(Dataset entries)
[Start of Attachment]
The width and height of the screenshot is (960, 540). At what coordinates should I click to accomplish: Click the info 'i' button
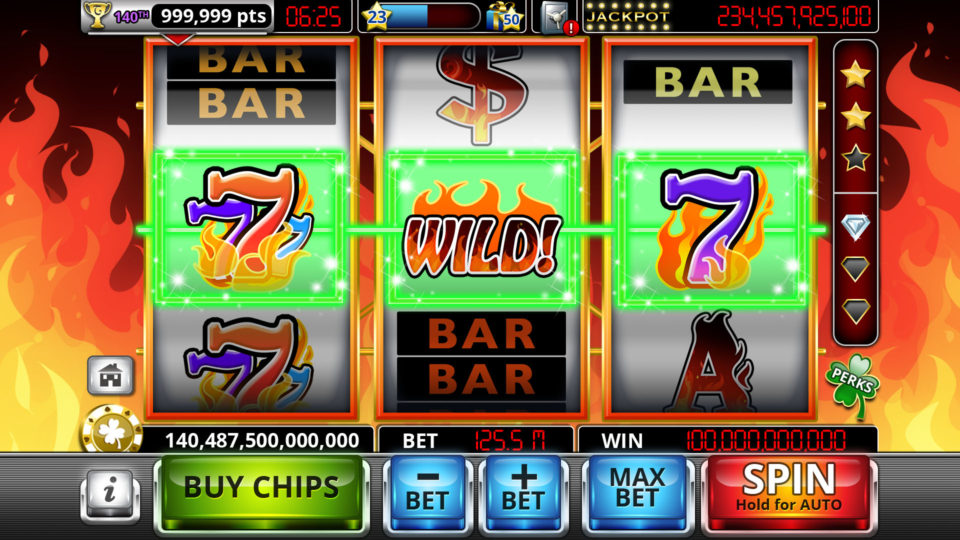tap(110, 494)
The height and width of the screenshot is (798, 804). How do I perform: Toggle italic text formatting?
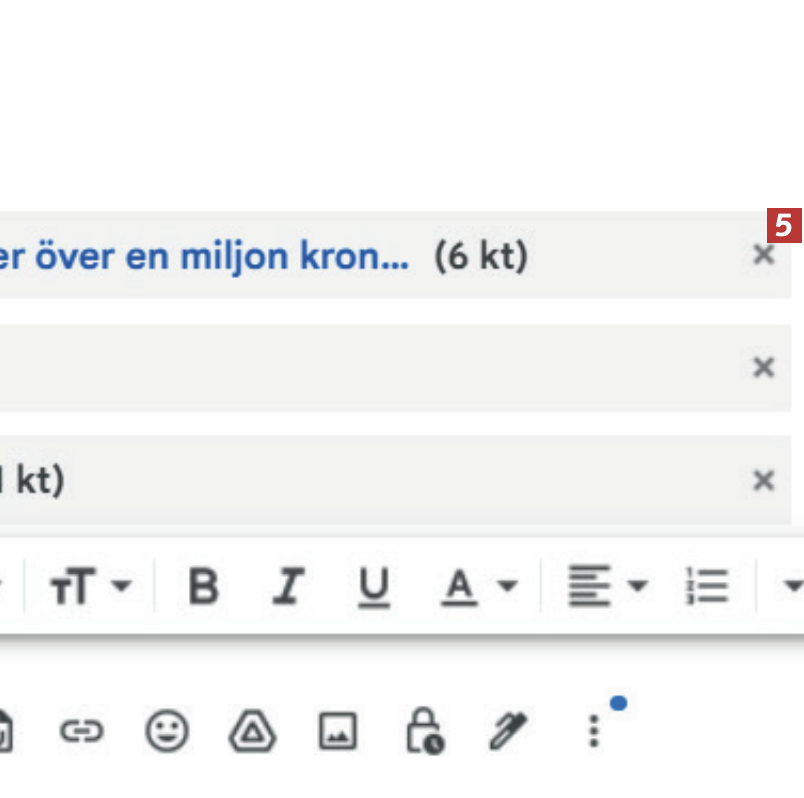click(288, 586)
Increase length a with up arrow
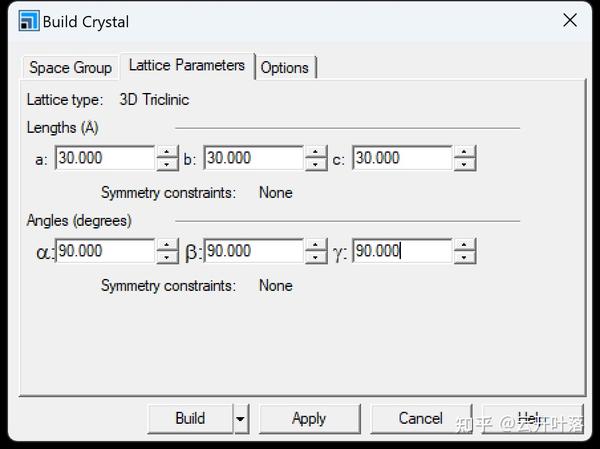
[End of Attachment]
WHAT THIS TASK INVOLVES
Give back the entries above exactly as they stand. Leave the images out.

EXPECTED ANSWER
The width and height of the screenshot is (960, 540). At what coordinates should I click to accomplish: Click the info 'i' button
tap(110, 494)
The height and width of the screenshot is (798, 804). How do I perform: Toggle italic text formatting?
click(288, 586)
Increase length a with up arrow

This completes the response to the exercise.